Gilly became known for Narrative of an Excursion to the Mountains of Piemont, and Researches among the Vaudois, or Waldenses, London, 1824; 3rd edition, 1826. His other works included:

- The Spirit of the Gospel, or the Four Evangelists, elucidated by explanatory observations, London, 1818.
- Horæ Catecheticæ, or an exposition of the duty and advantages of Public Catechising in Church, London, 1828.
- Waldensian Researches during a second Visit to the Vaudois of Piemont, London, 1831.
- A Memoir of Felix Neff, pastor of the High Alps, London, 1832 (many editions); on Felix Neff. Lord Monson published in 1840 some folio Views in illustration of this memoir.
- Our Protestant Forefathers, London, 1835 (many editions).
- Valdenses, Valdo, and Vigilantius (Edinburgh, 1841) articles reprinted from the Encyclopædia Britannica seventh edition; Vigilantius was reprinted separately in 1844.
- The Romaunt Version of the Gospel according to St. John. With an introductory history, London, 1848.
- A Comparative View of the progress of Popular Instruction. Two Lectures, Durham, 1848.

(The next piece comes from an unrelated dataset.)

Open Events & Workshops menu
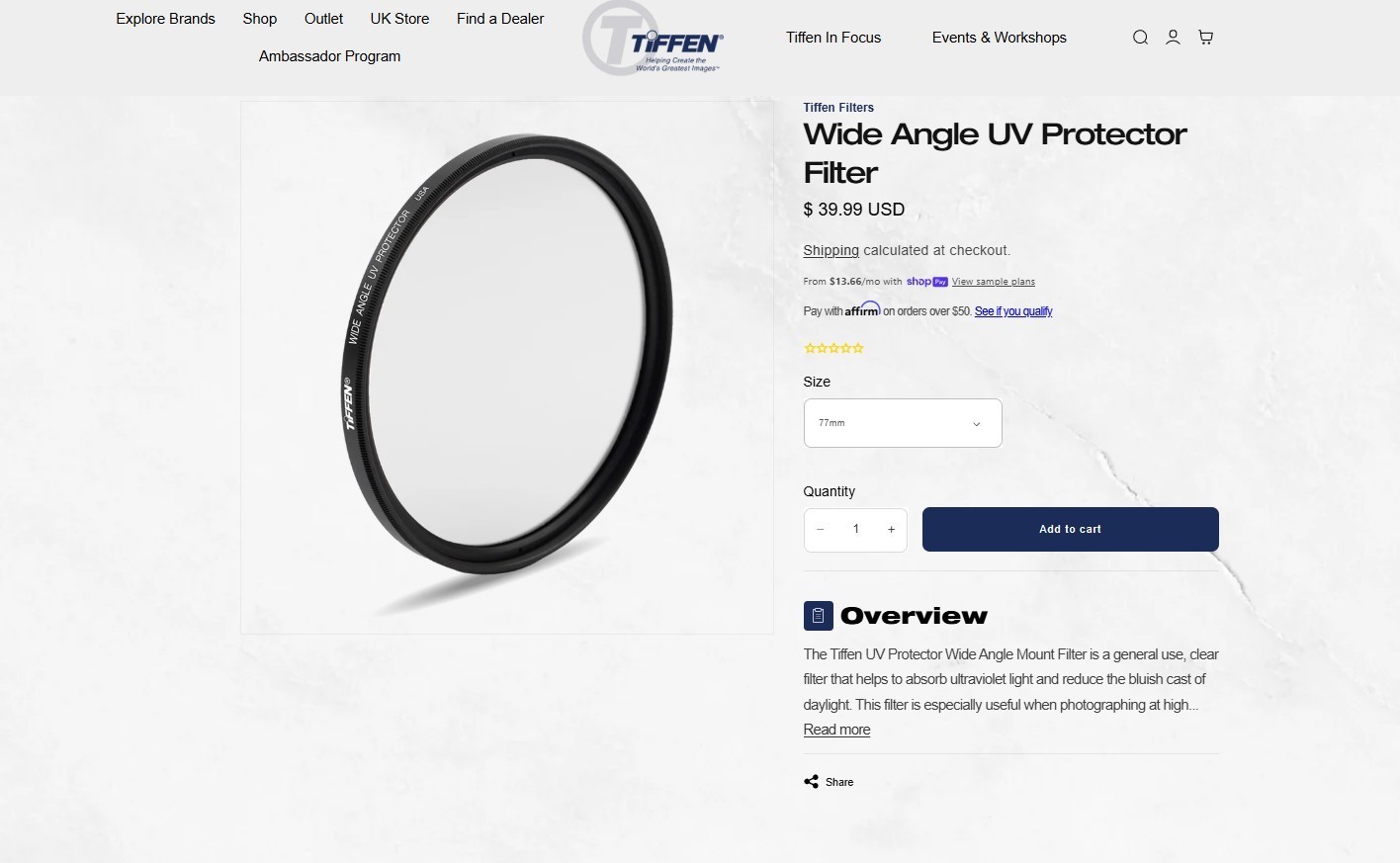pyautogui.click(x=1000, y=38)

Gilly contributed prefaces to: Narratives of Shipwrecks of the Royal Navy, between 1793 and 1849, compiled mainly from Admiralty documents by his son William O. S. Gilly; and the Short History of the Waldensian Church, 1855, by Jane Louisa Willyams. Three letters in the British Magazine for 1841 were reprinted in James Henthorn Todd's Books of the Vaudois, 1865.

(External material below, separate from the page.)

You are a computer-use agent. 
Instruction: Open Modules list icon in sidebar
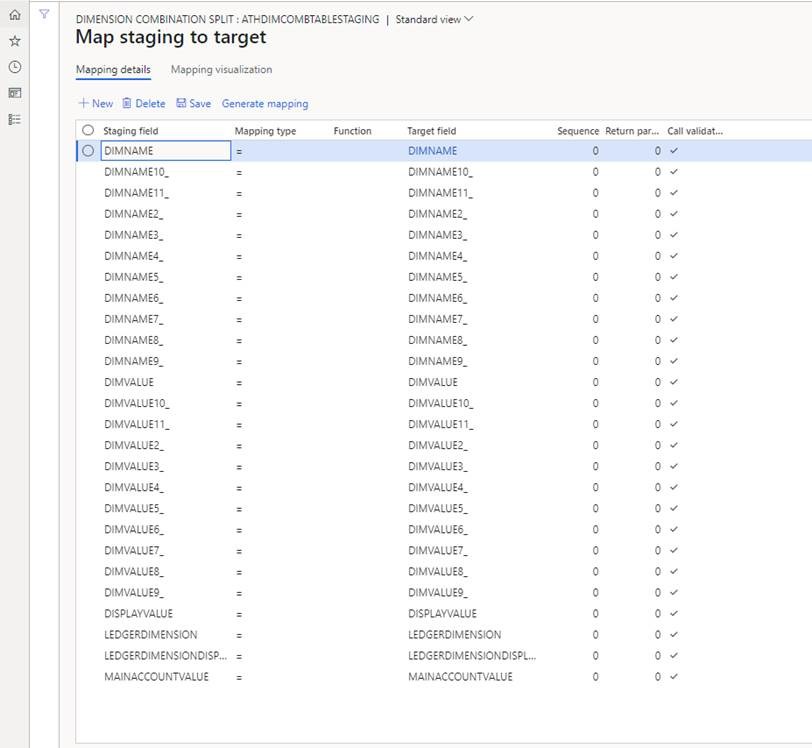[x=14, y=119]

Wishing to better the life of agricultural labourers in north Northumberland, Gilly wrote The Peasantry of the Border; an Appeal in their behalf, Berwick-upon-Tweed, 1841 (2nd edition, London, 1842). He called the attention of landowners to the poor condition of labourers' cottages.

==Family==
He married, in December 1825, Jane Charlotte Mary, only daughter of Major Colberg, who survived him. Their children included William Octavius Shakespeare (died 1860) and Charles Pudsey (died 1904).